Восьмое — акцент на интерпретирующем начале социальной онтологии. Это не означает, что нас интересуют в этом контексте антифундаменталистские программы трансформации философии в «культуркритику», базирующуюся на элиминации традиционных философских проблем. Мы не стремимся к тому, чтобы уподобить философию разновидности литературы или даже поновому понятому «письму».

У нас вызывает отчуждение попытки создания новых социальных критических теорий, апологеты которой с пугающей легкостью утверждают, что всякая социальная теория обязательно критична, а если не критична, значит — и вовсе не теория. Привилегированный философский метасловарь сегодня невозможен, всегда есть и будут альтернативные концептуализации социальной реальности. Мы не будем говорить о самой социальной реальности, а будем только артикулировать представленность социального опыта в сознании, участие сознания в опыте. Всякий опыт — всегда свидетельство, а значит — текст. Мы не можем утвердиться в мысли, сегодня широко бытующей — «находиться в интерпретации только в границах текста», не выходить за его пределы — к внетекстовой, метафизической, биографической, психической реальности. Мы только подчеркиваем, что социальная онтология, которую мы пытаемся реконструировать — интерпретирующая.
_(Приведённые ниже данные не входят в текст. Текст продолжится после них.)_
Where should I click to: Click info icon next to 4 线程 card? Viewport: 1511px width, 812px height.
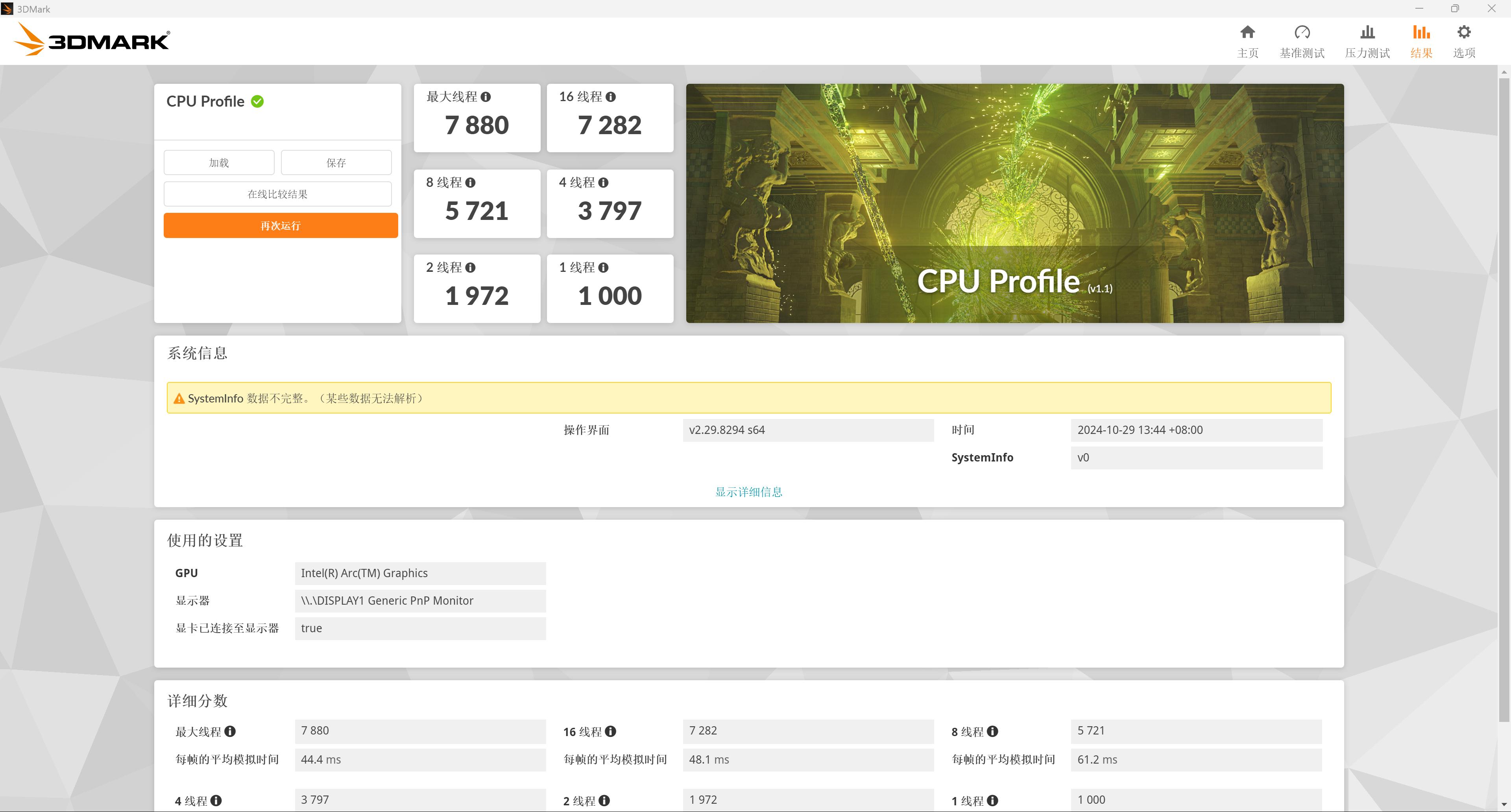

Интерпретирующая — значит выбравшая определенную коммуникативную стратегию, отказавшаяся от репрессивного контроля над любыми формами коммуникации.
Интерпретирующая — следовательно, отрекающаяся от эссенциализма, от наивного узревания самого сущего мира.
Интерпретирующая — так как впитала смысл деконструкции разума, критики онторациофоноцентризма.
Интерпретирующая — значит ее доминантой является переописание.

Переописание, которое — риторично, иронично, ибо иронизм — средство и способ растворения собственной идентичности, самый оптимальный режим, когда конечный словарь одной культуры сталкивается с конечным словарем другой культуры; исторично, контекстуально (в границах умеренного контекстуализма), случайно (как понимает случайность всякой теории Р. Рорти).